(Problem details) Return verbatim the lines of the material that begin with the line containing "coordinates (802, 110)." and end with the line containing "(1190, 50).", both included.

(Excerpted data)
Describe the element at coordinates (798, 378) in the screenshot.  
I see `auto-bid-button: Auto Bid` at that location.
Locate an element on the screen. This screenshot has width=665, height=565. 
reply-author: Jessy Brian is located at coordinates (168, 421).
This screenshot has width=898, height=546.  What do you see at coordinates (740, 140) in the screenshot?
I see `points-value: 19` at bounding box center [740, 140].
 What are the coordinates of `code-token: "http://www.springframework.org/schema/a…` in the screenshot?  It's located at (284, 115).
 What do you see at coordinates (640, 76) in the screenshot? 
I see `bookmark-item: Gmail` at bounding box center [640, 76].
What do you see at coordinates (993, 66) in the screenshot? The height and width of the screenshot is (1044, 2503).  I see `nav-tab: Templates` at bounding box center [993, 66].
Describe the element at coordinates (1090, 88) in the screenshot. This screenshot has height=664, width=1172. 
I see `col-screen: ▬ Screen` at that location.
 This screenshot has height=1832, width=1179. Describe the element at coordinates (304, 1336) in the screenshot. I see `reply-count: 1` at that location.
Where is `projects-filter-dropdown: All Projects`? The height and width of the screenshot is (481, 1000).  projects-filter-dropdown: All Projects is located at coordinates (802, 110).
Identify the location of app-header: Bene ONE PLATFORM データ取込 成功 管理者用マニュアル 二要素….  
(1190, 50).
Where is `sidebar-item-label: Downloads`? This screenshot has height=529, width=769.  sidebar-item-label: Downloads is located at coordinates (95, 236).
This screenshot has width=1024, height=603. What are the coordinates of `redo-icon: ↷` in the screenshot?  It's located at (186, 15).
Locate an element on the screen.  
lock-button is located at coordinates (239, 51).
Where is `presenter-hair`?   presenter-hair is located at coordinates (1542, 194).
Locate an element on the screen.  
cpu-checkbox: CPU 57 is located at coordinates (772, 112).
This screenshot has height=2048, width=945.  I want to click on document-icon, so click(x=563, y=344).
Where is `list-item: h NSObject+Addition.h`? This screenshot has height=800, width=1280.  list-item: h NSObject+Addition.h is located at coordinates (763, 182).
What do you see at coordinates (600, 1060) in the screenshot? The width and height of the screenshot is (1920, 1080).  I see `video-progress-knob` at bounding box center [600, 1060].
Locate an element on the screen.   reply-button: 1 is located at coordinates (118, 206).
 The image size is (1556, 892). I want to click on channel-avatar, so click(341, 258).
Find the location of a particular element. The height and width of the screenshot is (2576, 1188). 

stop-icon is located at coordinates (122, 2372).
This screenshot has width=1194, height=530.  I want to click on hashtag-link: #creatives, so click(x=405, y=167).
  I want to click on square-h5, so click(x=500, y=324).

(Solution)
Where is `projects-filter-dropdown: All Projects`? The height and width of the screenshot is (481, 1000).  projects-filter-dropdown: All Projects is located at coordinates (802, 110).
Identify the location of app-header: Bene ONE PLATFORM データ取込 成功 管理者用マニュアル 二要素….  
(1190, 50).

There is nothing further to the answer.